The Company has agreed to indemnify the several Underwriters
against certain liabilities, including liabilities under the
Securities Act, or to contribute to payments the Underwriters may
be required to make in respect thereof.
LEGAL MATTERS
The validity of the shares of Class A Common Stock being
offered by this Prospectus will be passed upon for the Company by
Debevoise & Plimpton, 875 Third Avenue, New York, New York 10022.
Certain legal matters will be passed upon for the Underwriters
by Simpson Thacher & Bartlett (a partnership which includes
professional corporations), 425 Lexington Avenue, New York, New
York 10017.
32
<PAGE>
EXPERTS
The consolidated financial statements and consolidated
financial statement schedule of Infinity Broadcasting Corporation
and subsidiaries as of December 31, 1994 and 1993, and for each
of the years in the three-year period ended December 31, 1994,
have been incorporated by reference herein and in the
registration statement in reliance on the report of KPMG Peat
Marwick LLP, independent certified public accountants,
incorporated by reference herein, and upon the authority of said
firm as experts in accounting and auditing.

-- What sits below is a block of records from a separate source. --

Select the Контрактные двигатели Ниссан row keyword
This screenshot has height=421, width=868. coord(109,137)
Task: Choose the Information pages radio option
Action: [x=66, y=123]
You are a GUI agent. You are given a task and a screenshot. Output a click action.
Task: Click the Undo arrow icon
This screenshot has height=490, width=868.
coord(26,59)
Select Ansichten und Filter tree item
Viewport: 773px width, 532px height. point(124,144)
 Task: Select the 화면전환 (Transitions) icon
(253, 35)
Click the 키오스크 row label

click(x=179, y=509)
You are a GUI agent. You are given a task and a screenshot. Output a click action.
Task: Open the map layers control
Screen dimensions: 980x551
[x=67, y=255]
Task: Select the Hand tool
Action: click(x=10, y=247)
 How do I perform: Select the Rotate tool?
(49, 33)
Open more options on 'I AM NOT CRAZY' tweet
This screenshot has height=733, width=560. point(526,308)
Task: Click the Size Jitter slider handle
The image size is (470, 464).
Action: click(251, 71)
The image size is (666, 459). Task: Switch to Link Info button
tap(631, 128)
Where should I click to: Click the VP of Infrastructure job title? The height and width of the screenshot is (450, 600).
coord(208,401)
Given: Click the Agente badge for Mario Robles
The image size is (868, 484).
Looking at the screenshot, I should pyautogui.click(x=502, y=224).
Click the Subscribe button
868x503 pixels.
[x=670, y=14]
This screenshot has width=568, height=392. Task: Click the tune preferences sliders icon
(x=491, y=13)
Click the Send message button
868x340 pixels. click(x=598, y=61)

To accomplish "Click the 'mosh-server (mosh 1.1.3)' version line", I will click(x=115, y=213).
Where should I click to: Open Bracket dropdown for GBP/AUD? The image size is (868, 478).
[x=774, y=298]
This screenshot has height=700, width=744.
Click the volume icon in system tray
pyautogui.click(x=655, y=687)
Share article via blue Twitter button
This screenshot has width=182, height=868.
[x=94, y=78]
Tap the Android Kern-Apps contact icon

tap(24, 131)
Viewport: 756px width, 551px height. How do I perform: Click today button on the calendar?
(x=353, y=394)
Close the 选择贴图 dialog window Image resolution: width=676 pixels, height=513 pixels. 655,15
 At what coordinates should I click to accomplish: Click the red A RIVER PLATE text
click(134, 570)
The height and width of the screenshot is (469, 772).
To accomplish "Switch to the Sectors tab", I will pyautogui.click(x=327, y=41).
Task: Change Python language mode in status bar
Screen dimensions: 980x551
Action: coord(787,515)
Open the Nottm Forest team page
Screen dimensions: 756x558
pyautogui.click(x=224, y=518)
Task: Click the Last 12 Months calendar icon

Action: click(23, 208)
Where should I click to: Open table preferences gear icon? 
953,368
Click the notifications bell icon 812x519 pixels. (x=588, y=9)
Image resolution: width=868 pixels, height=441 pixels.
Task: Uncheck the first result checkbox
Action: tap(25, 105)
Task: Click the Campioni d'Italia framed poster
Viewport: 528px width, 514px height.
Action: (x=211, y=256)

To the extent that KPMG Peat Marwick LLP audits and reports on
financial statements of Infinity Broadcasting Corporation and
subsidiaries issued at future dates, and consents to the use of
their report thereon, such financial statements also will be
incorporated by reference in the Registration Statement in
reliance upon their report and said authority.
AVAILABLE INFORMATION
The Company is subject to the informational requirements of
the Securities Exchange Act of 1934, as amended (the "Exchange
Act"), and in accordance therewith, files reports, proxy
statements and other information with the Commission. Such
reports, proxy statements and other information can be inspected
and copied at the public reference facilities of the Commission
at Room 1024, 450 Fifth Street, N.W., Judiciary Plaza,
Washington, D.C. 20549 and at the regional offices of the
Commission located at 7 World Trade Center, 13th Floor, Suite
1300, New York, New York 10048 and Citicorp Center, 14th Floor,
Suite 1400, 500 West Madison Street, Chicago, Illinois 60661.
Copies of such material can also be obtained at prescribed rates
by writing to the Public Reference Section of the Commission at
450 Fifth Street, N.W., Judiciary Plaza, Washington, D.C. 20549.
In addition, such reports, proxy statements and other information
can be inspected at the offices of The New York Stock Exchange,
Inc., 20 Broad Street, New York, New York 10005.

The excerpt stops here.